Enpunktkontrolle erweitert:
Symantec verringert Gefahr durch Gastnutzer

von Werner Veith (werner.veith@networkcomputing.de)

06.08.2008

Die »Network Access Control«-Lösung von Symantec berücksichtigt jetzt auch zeitweilige Anwender wie Besucher oder externe Consultants. Dazu implementiert die Lösung einen »On Demand«-Client.

Auf Rechnern von Gästen läuft in der Regel kein passender Agent, um die Systeme mit Hilfe von Network-Access-Control [1] (NAC) von Symantec [2] zu überprüfen.

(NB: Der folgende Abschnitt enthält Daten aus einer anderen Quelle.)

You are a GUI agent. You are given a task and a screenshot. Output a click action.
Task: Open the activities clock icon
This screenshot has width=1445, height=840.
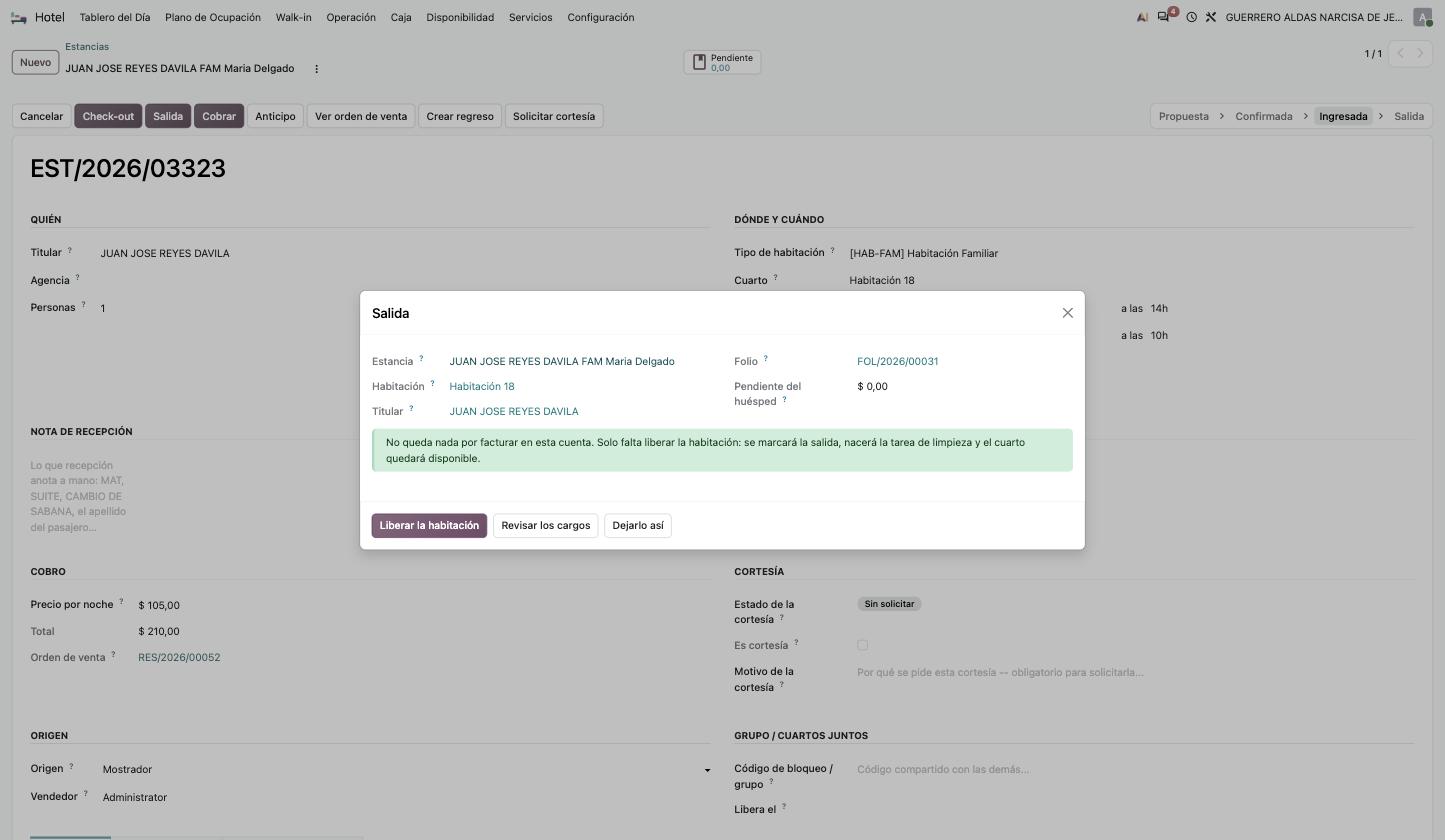coord(1191,17)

Mit dem On-Demand-Client ist dies nun auch auf nicht verwalteten Computern möglich.

BU: Der Network-Access-Control-Prozess bei Symantec

Den On-Demand-Client kann der Administrator über die NAC-Enforcer-Appliance per Gateway- oder DHCP-Modus verteilen. Der Agent überprüft etwa den Stand von Antiviruslösungen, Anti-Spyware, Firewall oder Service-Packs.

Mit Hilfe der MAC-Adresse setzt Symantecs NAC die Zugriffspolicies auch bei fremden Rechnern durch, wenn 802.1x im Einsatz ist. Dazu vergleicht NAC die fremde MAC-Adresse mit den erlaubten.

Der »Endpoint Protection Manager« ist eine Java-Konsole, um die Agenten und die »Enforcer«-Komponenten zu verwalten. Letztere gibt es beispielsweise für DHCP, als Gateway und für Microsofts NAP (Network-Access-Protection). Der »Protection Agent« auf den kontrollierten Systemen arbeitet auch als Host-Firewall und gestattet eine Kommunikation etwa nur mit anderen Rechnern, die die Richtlinien erfüllen.